Begin Page excerpt

The size and texture of Fe-rich phases of Al–9Si–1.2Cu–0.4Mg (0 wt%–0.9 wt% Zn) in as-cast conditions as determined by SEM are displayed in Figure 4e–h. For the base alloy (Figure 4e) and 0.3 wt% Zn modified alloys (Figure 4f), the acicular β-Al5FeSi was the main form of Fe-rich phases (red arrows), but the size of β-Al5FeSi in the base alloy was larger than that in the 0.3 wt% Zn modified alloy. Compared with the base alloy and the 0.3 wt% Zn modified alloys, the Chinese π-Fe was the main form of Fe-rich phases (yellow arrows) in the 0.6 wt% Zn modified (Figure 4g) and 0.9 wt% Zn modified (Figure 4h) alloys. However, the size of π-Fe in the 0.9 wt% Zn modified alloy was larger than that in the 0.6 wt% Zn modified alloy.

The modification of insoluble phases (eutectic Si and β-Al5FeSi) by Zn could be attributed to the reaction of eutectic Zn–Si (419.58 °C) [30]. For the insoluble phases, both the eutectic Si and β-Al5FeSi phases had growth tendencies on the {111}Si planes [17]. However, Zn atoms tended to segregate on the {111}Si planes during solidification [31]. The enrichment of Zn atoms on the {111}Si planes resulted in the continuous reaction of Si atoms in the insoluble phases (eutectic Si and β-Al5FeSi) with Zn atoms and forced Si atoms into eutectic droplets. The reaction of eutectic Zn–Si limited the growing trend of eutectic Si and β-Al5FeSi on {111}Si planes, which limited the growth of insoluble phases. As opposed to the single type of eutectic Si, Fe-rich phases have multiple textures. When the growth of the β-Al5FeSi phase is limited, the redundant Fe atoms prefer to form a π-Fe phase with Mg atoms. When 0.3 wt% Zn was added, the low amount of Zn atoms made it difficult for them to fully react with the Si atoms in the insoluble phases, which resulted in the size of the fibrous eutectic Si being only partly refined; thus, the β-Fe phase could not be modified to the π-Fe phase. When 0.6 wt% Zn was added, the moderate amount of Zn atoms was segregated on the {111}Si planes, resulting in the full reaction of eutectic Zn–Si. Thus, the size of the fibrous eutectic Si was fully refined, and the acicular β-Fe was modified to the Chinese π-Fe phase. When 0.9 wt% Zn was added, the excess Zn atoms became the transport solvent of Si atoms between the insoluble phases. Due to the small spacing between the insoluble phases, especially the eutectic Si particles, multiple insoluble phases were gathered together during solidification. This was also the reason why the size of the eutectic Si and π-Fe phase was increased by the addition of 0.9 wt% Zn.

End Page excerpt
Begin Information given

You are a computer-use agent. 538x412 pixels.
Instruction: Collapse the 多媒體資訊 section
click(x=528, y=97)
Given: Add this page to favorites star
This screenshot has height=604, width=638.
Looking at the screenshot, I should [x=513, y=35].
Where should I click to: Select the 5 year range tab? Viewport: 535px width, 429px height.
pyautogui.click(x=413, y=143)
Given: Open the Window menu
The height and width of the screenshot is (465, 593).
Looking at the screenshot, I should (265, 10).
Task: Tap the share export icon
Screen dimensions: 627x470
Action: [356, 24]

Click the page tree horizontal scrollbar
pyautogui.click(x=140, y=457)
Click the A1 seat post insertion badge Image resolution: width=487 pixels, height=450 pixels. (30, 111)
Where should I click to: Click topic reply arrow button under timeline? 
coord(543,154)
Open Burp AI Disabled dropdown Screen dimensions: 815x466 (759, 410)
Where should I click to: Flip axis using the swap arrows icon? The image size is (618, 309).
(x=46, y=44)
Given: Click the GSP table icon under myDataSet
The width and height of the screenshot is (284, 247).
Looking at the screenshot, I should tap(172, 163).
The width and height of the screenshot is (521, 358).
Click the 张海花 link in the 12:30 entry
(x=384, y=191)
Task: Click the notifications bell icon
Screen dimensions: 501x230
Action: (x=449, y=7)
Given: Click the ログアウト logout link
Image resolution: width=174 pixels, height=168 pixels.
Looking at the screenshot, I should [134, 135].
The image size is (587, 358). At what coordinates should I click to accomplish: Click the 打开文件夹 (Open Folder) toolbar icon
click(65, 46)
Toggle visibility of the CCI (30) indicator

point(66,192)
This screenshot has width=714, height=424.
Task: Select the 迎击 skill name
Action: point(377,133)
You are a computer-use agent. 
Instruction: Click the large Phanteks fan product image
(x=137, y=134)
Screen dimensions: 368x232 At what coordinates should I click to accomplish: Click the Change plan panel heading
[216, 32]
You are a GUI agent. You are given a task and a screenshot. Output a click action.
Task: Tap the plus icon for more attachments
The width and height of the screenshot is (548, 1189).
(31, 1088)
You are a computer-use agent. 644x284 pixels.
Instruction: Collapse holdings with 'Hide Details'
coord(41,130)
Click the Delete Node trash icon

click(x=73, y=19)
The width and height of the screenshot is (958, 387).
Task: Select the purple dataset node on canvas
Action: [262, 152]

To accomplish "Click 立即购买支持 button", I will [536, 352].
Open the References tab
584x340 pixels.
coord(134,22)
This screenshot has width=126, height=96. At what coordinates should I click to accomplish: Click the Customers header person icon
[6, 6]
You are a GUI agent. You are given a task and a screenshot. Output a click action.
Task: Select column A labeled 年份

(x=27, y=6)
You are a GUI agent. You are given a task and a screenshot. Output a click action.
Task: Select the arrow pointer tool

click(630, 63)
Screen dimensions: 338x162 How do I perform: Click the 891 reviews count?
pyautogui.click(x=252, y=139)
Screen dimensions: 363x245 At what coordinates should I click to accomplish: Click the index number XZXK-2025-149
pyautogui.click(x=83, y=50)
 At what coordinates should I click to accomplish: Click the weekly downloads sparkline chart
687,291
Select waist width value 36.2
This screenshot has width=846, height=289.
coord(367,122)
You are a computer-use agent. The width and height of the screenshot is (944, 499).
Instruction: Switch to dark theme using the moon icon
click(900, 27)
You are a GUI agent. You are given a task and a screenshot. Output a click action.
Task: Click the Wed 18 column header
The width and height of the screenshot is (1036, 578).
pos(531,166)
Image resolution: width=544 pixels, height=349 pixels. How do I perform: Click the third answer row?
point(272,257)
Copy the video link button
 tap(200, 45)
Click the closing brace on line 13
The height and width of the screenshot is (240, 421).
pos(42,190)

End Information given

> Stated exercise 1
Quote the passage on zinc in aluminum alloys from "The size and" to "0.6 wt% Zn modified alloy.".
> Stated exercise 2
In the passage on zinc in aluminum alloys, what temperature is given for the eutectic Zn–Si reaction?
You won't need the entries for anything here.

> Answer 1
The size and texture of Fe-rich phases of Al–9Si–1.2Cu–0.4Mg (0 wt%–0.9 wt% Zn) in as-cast conditions as determined by SEM are displayed in Figure 4e–h. For the base alloy (Figure 4e) and 0.3 wt% Zn modified alloys (Figure 4f), the acicular β-Al5FeSi was the main form of Fe-rich phases (red arrows), but the size of β-Al5FeSi in the base alloy was larger than that in the 0.3 wt% Zn modified alloy. Compared with the base alloy and the 0.3 wt% Zn modified alloys, the Chinese π-Fe was the main form of Fe-rich phases (yellow arrows) in the 0.6 wt% Zn modified (Figure 4g) and 0.9 wt% Zn modified (Figure 4h) alloys. However, the size of π-Fe in the 0.9 wt% Zn modified alloy was larger than that in the 0.6 wt% Zn modified alloy.

> Answer 2
419.58 °C